When you think of the name John DeLorean, unless you’re really familiar with automotive lore, you would probably think of the aluminum-skinned cars whose biggest splash was probably the 1980s move series “Back to the Future”. The DeLorean was the time-traveling machine used to get from one era to another.
However, if you really know your automotive lore you probably remember that when he was Pontiac Division head in the 1960s he was responsible for one of Pontiac’s all-time classics, the Firebird. In this case, it’s the 1967 Firebird.
Based on Camaro
Indeed, it’s his was really a case of car envy, more than anything else, because he really wanted a two-seater, but was told by the corporate powers-that-be that Pontiac would be putting out a vehicle that shared its parts with the planned Chevrolet Camaro, four-seater.
The only real demarcation between the Firebird and the Camaro – one that was big enough to drive a semi through, although no one realized it at the time – was that the Firebird was to have its own unique front end and rear end, while the rest of the parts were to be shared.
What a front end it was, too! If you are old enough to remember the original versions when then hit the street you saw a vehicle with a bright-surrounds on dual front ovals and a different rear treatment. The Firebird and the Camaro were lightyears apart in both look, performance and style and while it probably bothered DeLorean that his other ideas were never taken seriously, he should still take pride in the Firebird which was sold for nearly 40 years until the Pontiac Division’s demise with GM’s restructuring. That’s a respectable run.

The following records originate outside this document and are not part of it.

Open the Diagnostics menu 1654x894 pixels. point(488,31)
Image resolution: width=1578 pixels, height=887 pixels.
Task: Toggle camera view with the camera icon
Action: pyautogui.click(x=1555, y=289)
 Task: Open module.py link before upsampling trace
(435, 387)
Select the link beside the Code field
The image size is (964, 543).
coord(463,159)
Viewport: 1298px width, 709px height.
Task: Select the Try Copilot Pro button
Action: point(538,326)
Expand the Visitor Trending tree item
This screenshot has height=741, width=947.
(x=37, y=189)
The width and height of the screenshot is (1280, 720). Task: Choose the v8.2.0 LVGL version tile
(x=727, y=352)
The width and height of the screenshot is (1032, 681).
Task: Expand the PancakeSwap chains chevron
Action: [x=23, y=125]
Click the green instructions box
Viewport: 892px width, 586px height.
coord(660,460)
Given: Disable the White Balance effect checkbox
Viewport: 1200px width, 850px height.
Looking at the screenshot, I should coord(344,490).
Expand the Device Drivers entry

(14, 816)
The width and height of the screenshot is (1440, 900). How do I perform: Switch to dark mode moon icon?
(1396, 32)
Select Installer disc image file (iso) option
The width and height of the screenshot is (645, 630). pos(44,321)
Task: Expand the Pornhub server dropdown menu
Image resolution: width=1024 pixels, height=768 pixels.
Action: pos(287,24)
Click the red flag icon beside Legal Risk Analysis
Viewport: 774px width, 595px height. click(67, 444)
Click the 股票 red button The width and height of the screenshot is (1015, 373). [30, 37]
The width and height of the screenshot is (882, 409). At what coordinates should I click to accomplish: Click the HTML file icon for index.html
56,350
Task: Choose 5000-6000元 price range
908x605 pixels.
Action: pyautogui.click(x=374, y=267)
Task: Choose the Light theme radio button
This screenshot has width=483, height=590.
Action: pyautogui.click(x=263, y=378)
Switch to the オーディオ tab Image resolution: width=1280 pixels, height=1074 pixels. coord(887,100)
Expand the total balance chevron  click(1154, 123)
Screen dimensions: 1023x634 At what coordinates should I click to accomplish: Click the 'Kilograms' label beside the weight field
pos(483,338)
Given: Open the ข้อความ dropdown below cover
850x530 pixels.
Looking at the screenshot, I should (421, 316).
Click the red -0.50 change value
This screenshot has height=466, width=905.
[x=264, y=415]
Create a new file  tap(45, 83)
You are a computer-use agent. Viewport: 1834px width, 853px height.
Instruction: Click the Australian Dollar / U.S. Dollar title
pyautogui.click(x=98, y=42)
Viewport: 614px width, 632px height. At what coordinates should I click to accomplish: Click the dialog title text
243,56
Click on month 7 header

The Firebird was actually a very nicely styled car. If you look closely beneath the dual ovals of the front-end, you saw two working air scoops that swept up to the fenders which were slightly rounded. About mid-fender you find the beltline that is carried on through the fenders and on through the doors and then out through the rear quarters. The beltline makes the entire design quite balanced. Interestingly, the hood had a stamping that made you think there was something more hiding underneath and there was. It was the Firebird marketing strategy.
Pontiac relied on an interesting marketing strategy for the Firebird, five power levels. This Mustang fighter offered:
- The Base: 230-cubic-inch, 165-horsepower overhead cam six
- The Sprint: 215-horsepower version of the overhead cam six
- The V8 Firebird 325: Billed as a sportster that cranked out 250-horsepower from a deuce
- The Firebird HO: A 326-cubic-inch power-puncher with a four-barrel that cranked out 285-horsepower
- Firebird 400: A more powerful version of the HO with ram-air induction unit in the hood
This was an interesting marketing strategy that allow Firebird to differentiate itself from Camaro and, at the same time, take advantage of a highway-tuned suspension and nearly 50/50 front-to-rear handling.
Out of all of this there are two things we know: 1. The Firebird was a smash, and 2. DeLorean’s own car starred in three movies.